## Records for this task
----------
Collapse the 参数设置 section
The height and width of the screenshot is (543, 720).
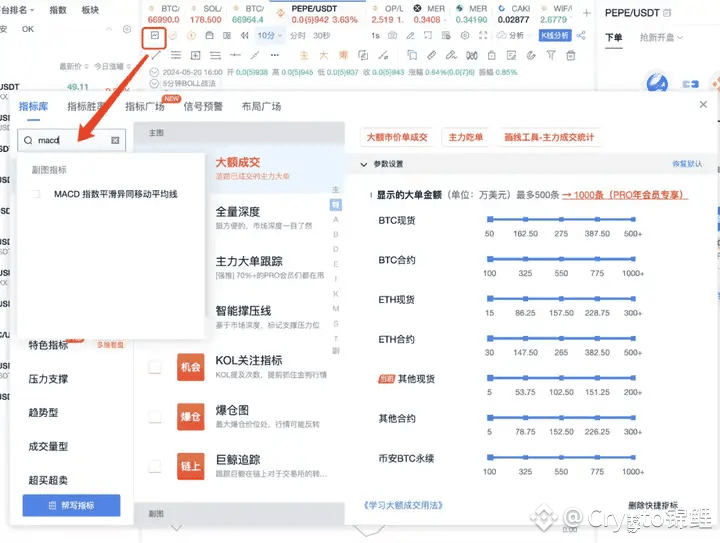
----------
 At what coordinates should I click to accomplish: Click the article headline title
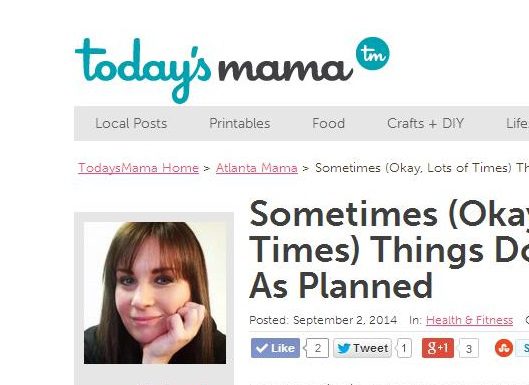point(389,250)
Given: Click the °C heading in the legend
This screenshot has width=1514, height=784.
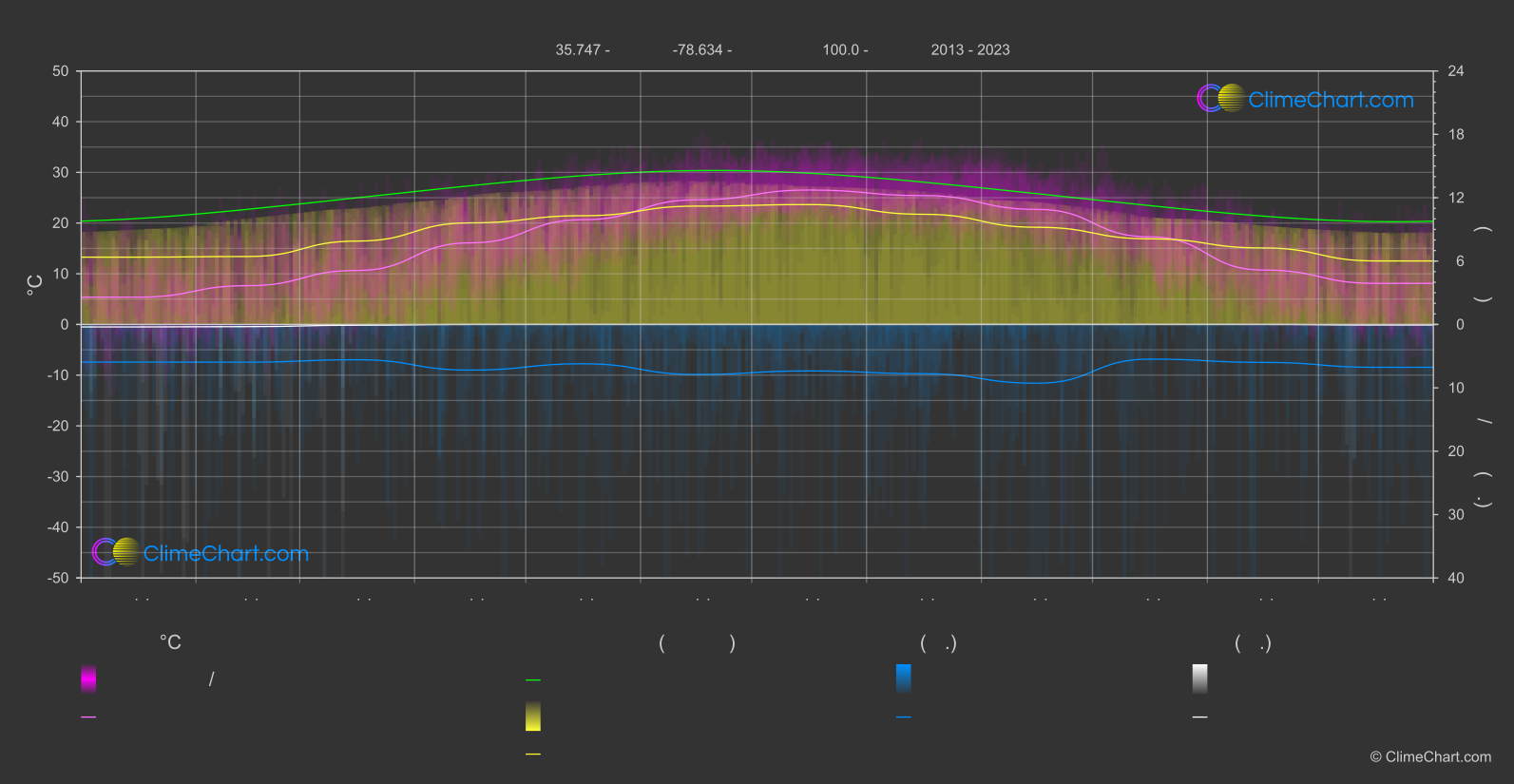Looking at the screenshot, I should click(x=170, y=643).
----------
## Problem to work on
Please reproduce the lines from the line with "Collapse the 参数设置 section" to the line with "The height and", both ends included, exactly as they appear above.

## Reply to the task
Collapse the 参数设置 section
The height and width of the screenshot is (543, 720).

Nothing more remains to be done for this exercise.